31.3.1516. L’uomo che trasforma il legno in arte
31 marzo 1516 – I benedettini di San Giovanni trovano un accordo con il falegname Marcantonio Zucchi. Sì, è vero, l’intagliatore è in ritardo con la consegna. Ma sta lavorando così bene, che è giusto concedergli altro tempo e altro denaro. Zucchi è l’artista che costruisce i seggi del coro nel presbiterio della chiesa, un capolavoro di intarsio, di certo l’opera della vita per Marcantonio Zucchi.
Il coro di San Giovanni è un’impresa che richiede 25 anni di lavoro. Lo Zucchi ha presentato il disegno di progetto già nel 1512. All’abate Theofilo da Milano piace, così in quello stesso anno sottoscrivono un contratto: Marcantonio inizia l’opera l’11 gennaio 1513 e deve terminarla entro gennaio 1519.
Ma è un intervento così ampio, soprattutto così curato, che sei anni non bastano.

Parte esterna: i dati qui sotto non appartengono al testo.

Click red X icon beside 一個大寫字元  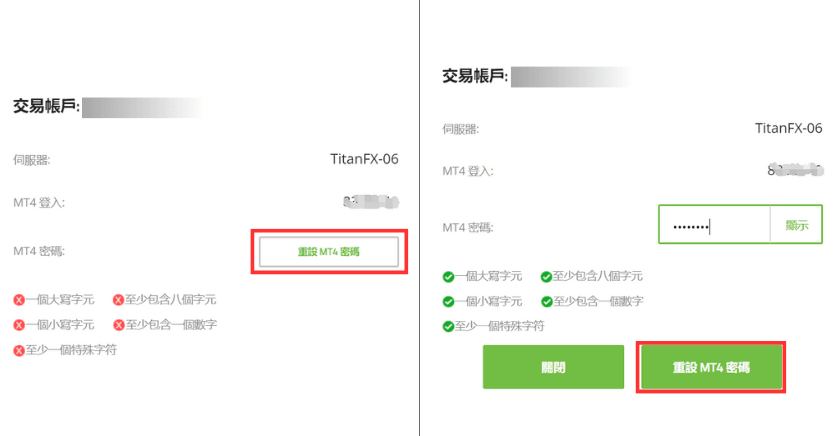pos(19,300)
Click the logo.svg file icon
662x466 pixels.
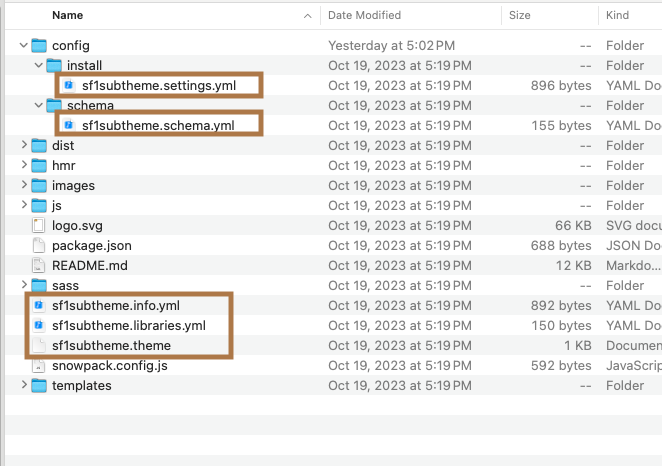(39, 225)
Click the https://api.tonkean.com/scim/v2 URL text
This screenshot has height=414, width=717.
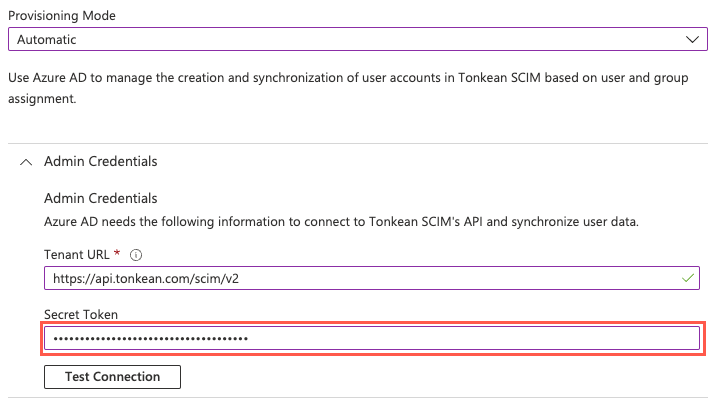[x=146, y=278]
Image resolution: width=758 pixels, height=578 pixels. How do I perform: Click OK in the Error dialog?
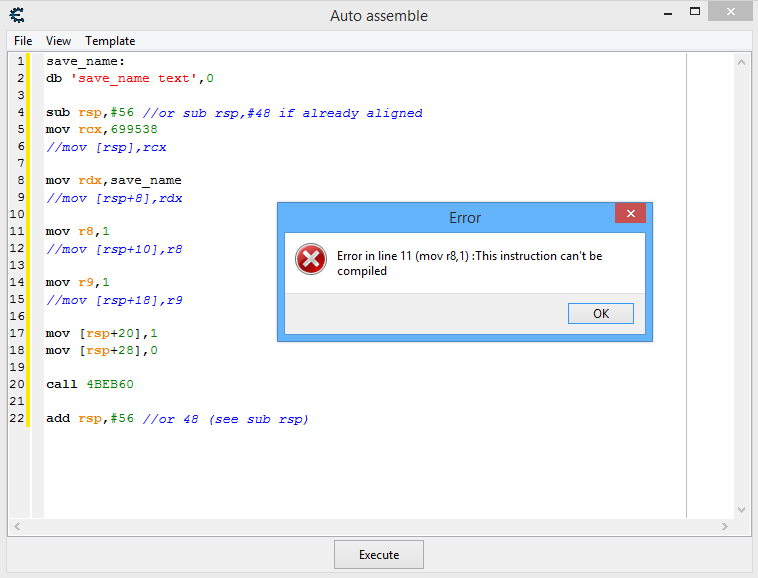(x=600, y=313)
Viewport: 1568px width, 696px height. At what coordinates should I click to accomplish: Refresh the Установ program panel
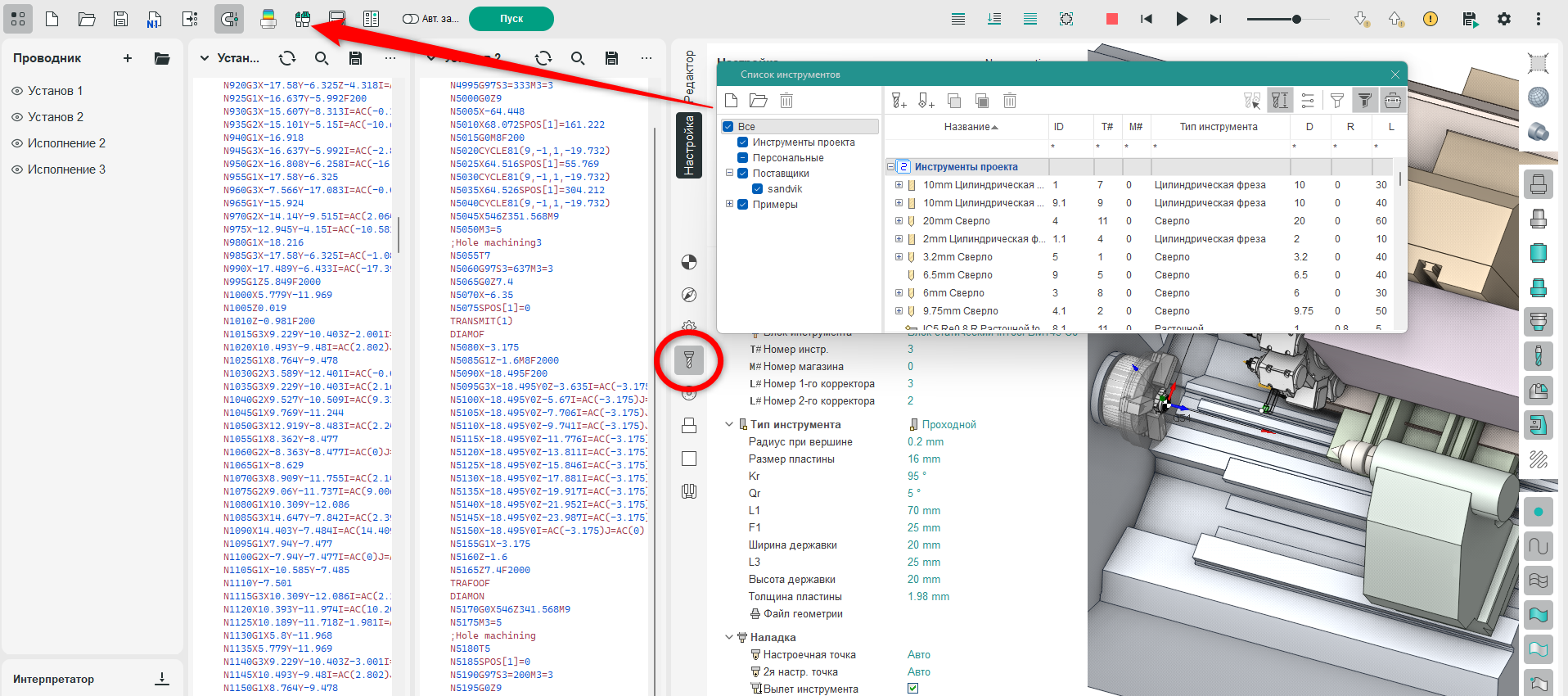point(286,58)
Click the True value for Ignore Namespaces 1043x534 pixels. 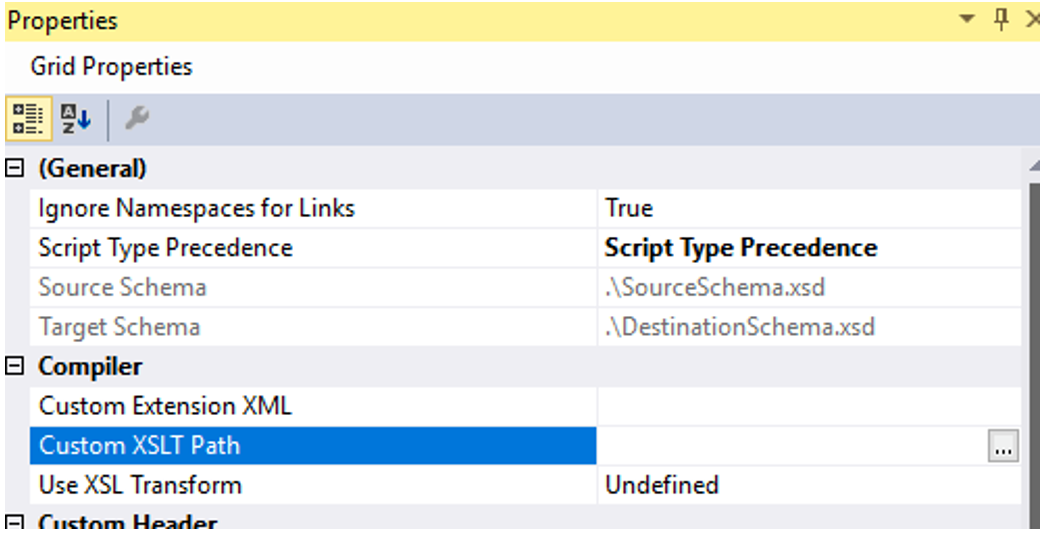629,208
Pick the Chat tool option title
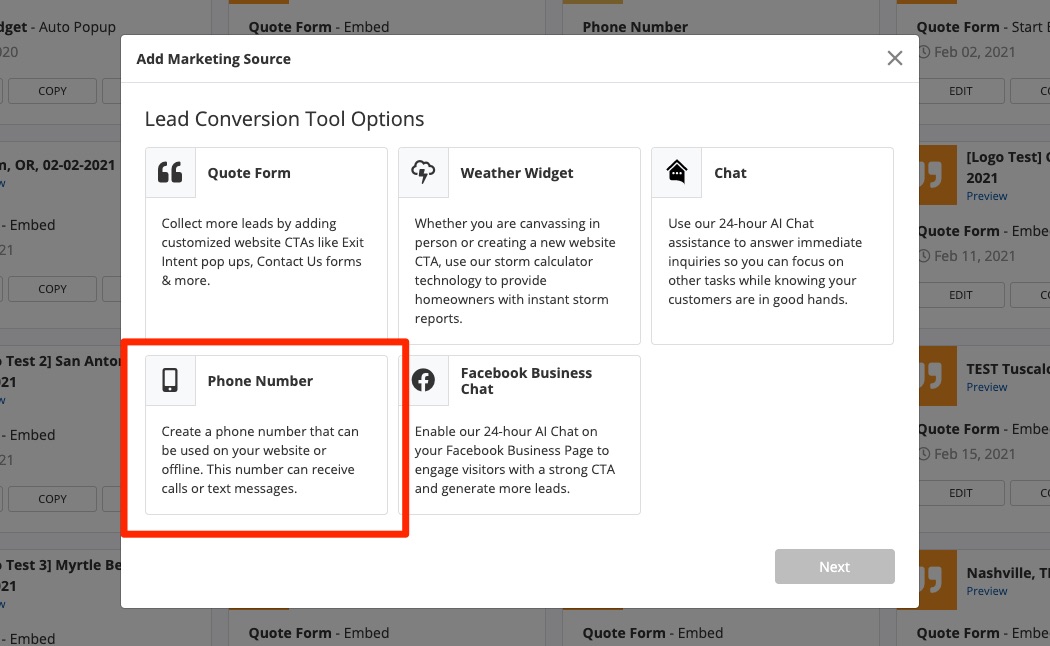Screen dimensions: 1050x646 click(730, 173)
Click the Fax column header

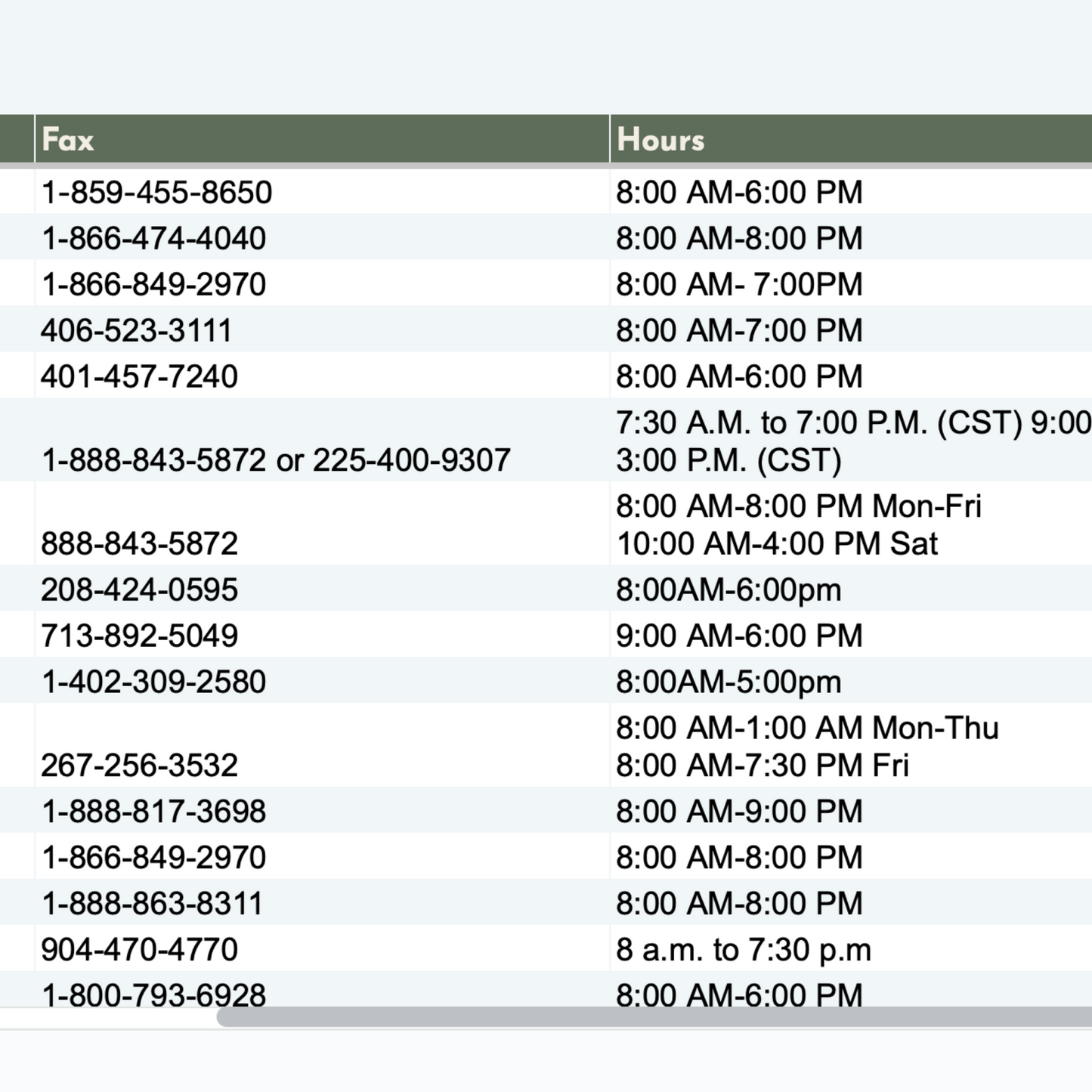[x=68, y=140]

E allora, in questo 31 marzo, ecco che i monaci riconoscono un compenso maggiore e lasciano all’artista tutto il tempo che gli serve.
E non basta ancora, perché 15 anni dopo, nell’aprile 1531, Marcantonio Zucchi muore e al coro mancano ancora gli ultimi sei scranni.
Il coro di San Giovanni è un arco di legni di noce, di rovere, di castano e di pioppo, con due ordini di stalli: 41 in quello superiore, 28 in quello inferiore. Sono ornati con volute, foglie, conchiglie e pure aragoste. Ad attirare l’attenzione sono però soprattutto i pannelli degli schienali, con disegni di strumenti musicali, spartiti, oggetti liturgici, frutta, vedute urbane e di campagna, pure strumenti scientifici, tutto ad intarsio.
Fra le immagini realizzate dall’artista artigiano, ci sono anche delle “fotografie” della Parma di inizio Cinquecento, ben diversa da quella che sarà mezzo millenio più avanti.
Con lui lavorano Matteo Fabi e il veneziano Biagio da Baiso. Hanno tutti imparato a costruire i cori – una novità che a Parma prende piede nella seconda metà del Quattrocento – osservando i lavori fatti in cattedrale e nell’Oratorio dei Rossi da Cristoforo e Bernardino Genesini e Luchino de’ Bonati.
Se 18 anni per Zucchi non sono stati sufficienti, è perché nel mentre si è impegnato anche in altre commesse. Nel 1512, Giovanna Sanvitale, badessa di San Paolo gli ha chiesto un altro coro per la chiesa di San Quintino, con 60 stalli (ne restano solo 28, a causa delle trasformazioni del 1560), lo stemma dei Sanvitale ripetuto 11 volte e una veduta forse della stessa San Quintino nelle forme di inizio Cinquecento. Ha poi realizzato alcune ancone (le cornici per i grandi quadri sugli altari) e badaloni (leggii per gli antifonari, i codici con i canti gregoriani, molto grossi, così si leggono anche a distanza). Ma in nessuno di questi ha messo l’impegno e l’arte profusi per i benedettini.
Alla fine, il coro viene terminato da Gianfrancesco e Pasquale Testa, che sul seggio centrale incidono la data di completamento: il 1538, un quarto di secolo dopo il primo colpo di pialla.